Noticias da Semana – 20/10/2010 - Ricardo Schuster.
Tropa de Elite 2
Grata surpresa ao assistir ao filme. O primeiro é muito bom, mas tem-se a sensação nítida de uma ficção. Ganhou o Urso de Ouro merecido, mas o segundo é um filme visceral. Dói o estômago “do cara”. Wagner Moura, como subsecretario da segurança do Rio de Janeiro esta novamente brilhante. Não tenta roubar a cena. É comedido no estrelato e interpreta o ex- capitão Nascimento dando-lhe o toque de um homem sem esperanças, cansado e frio com a vida. Também se apresenta “quase doente de desgosto” em relação às instituições do Estado do Rio de Janeiro. O “sistema”( leia-se políticos legislativos e executivos, a policia e suas instituições e os bandidos) é totalmente podre e sempre recria as malvadezas. É indestrutível, evolutivo na sua sobrevivência. O crime se recria, se metamorfoseia conforme a necessidade de nova adaptação. Mas, o filme, tem um viés do bem no personagem de um ambientalista. Um...no caminho virtuoso escolhido e, como sempre, digo para meus filhos: “A virtude tem que ser cultivada, desejada e praticada diariamente. Não se nasce com virtude.

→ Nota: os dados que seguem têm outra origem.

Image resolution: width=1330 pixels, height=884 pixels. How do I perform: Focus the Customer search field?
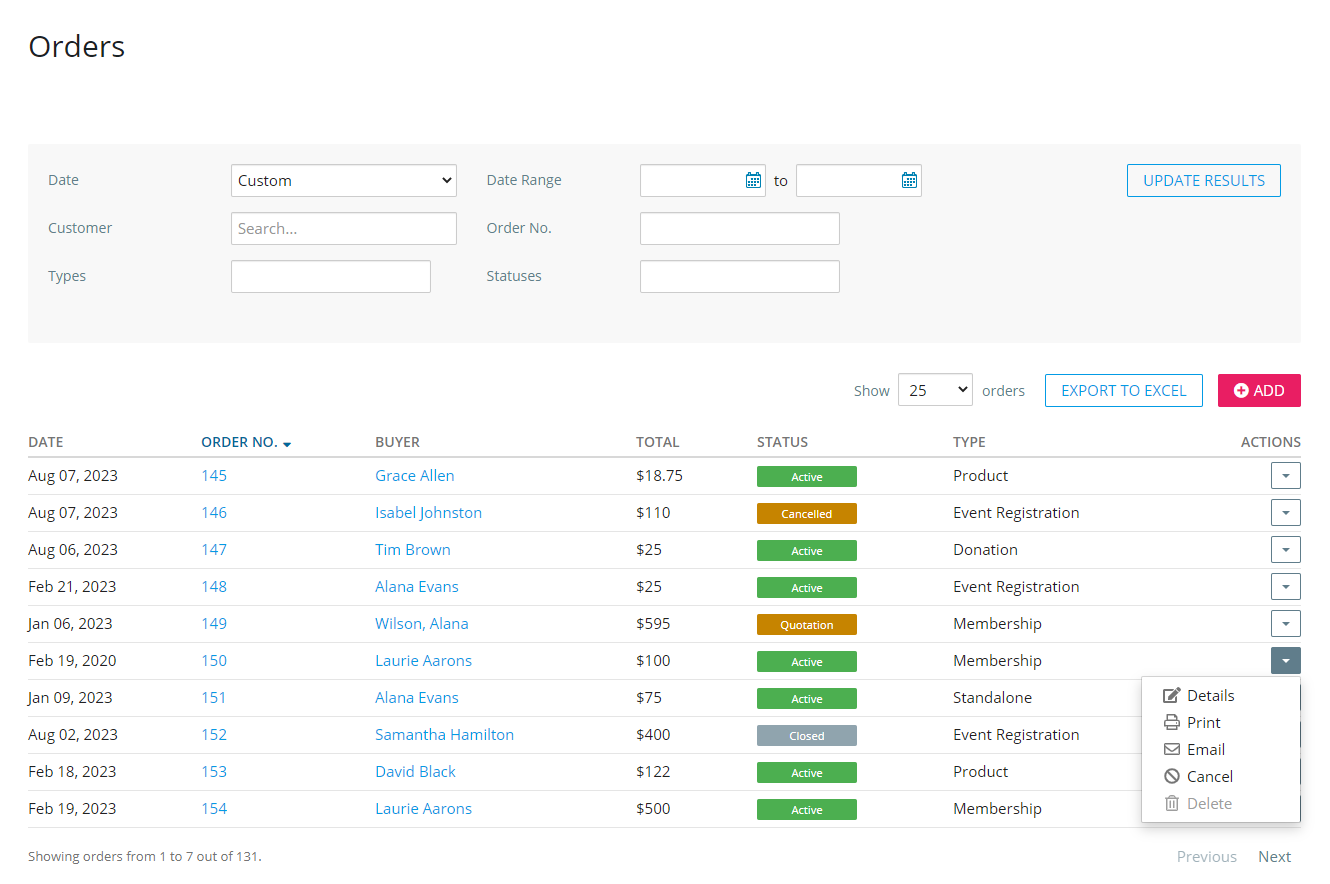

Não se herda virtude e, principalmente, não se consegue fingir virtude”. O filme é um “documento”. É uma denuncia para nós brasileiros e pela qual devemos nos responsabilizar, para resolver. Passa diretamente pelos políticos. Passa pelo nosso voto na verdade. Assistam o filme e vocês irão me entender.
Falando de canalhas
Outra visceral. Um livro agora. O titulo é “Honoráveis Bandidos”. Editora “Geração Editorial”. De Palmério Dória. Este é indigesto. O livro só fala da “podridão”. Da podridão dos políticos citados no filme de Padilha (diretor de Tropa de Elite 2). Só que o livro não é ficção. É jornalismo dos bons. Jornalismo de investigação e denuncias. Este mesmo que o PT insiste vez por outra em controlar, em censurar. Sabe você leitor quem são os denunciados neste livro, com nome e sobrenome e endereço? José Sarney e toda a “cambada” da sua família. Claro que aparecem, alem deles, vários outros nomes de figuras ilustres do cenário político brasileiro. Se você ler o livro não vai conseguir entender como Sarney e familia, chamado de brasileiro diferenciado pelo Presidente Lula, não estão presos e banidos “da vida publica” brasileira. No Maranhão, estado do Sarney, corre uma piada em que um do povo pergunta para outro:
-“Qual a pior coisa do Maranhão?”
-“A família Sarney.”
-“Qual a melhor coisa do Maranhão?”
-“Ser da família Sarney.”
Alias, o Maranhão é dos Sarney mesmo. Ruas, praças, escolas, logradouros públicos tudo tem o nome de um “Sarney qualquer”. E é bom saber que até pouco tempo o presidente do Partido Verde era o Sarney Filho. O patriarca, maníaco, constrói um mausoléu ( com dinheiro publico, em um prédio publico) para seu sepultamento em São Luís acreditando que quando morrer ocorrerão romarias religiosas em torno de sua lápide. É muito “se achão” esse Sarney. Leiam o livro. É baratinho. Meio indigesto. Se alguém quiser... Eu empresto.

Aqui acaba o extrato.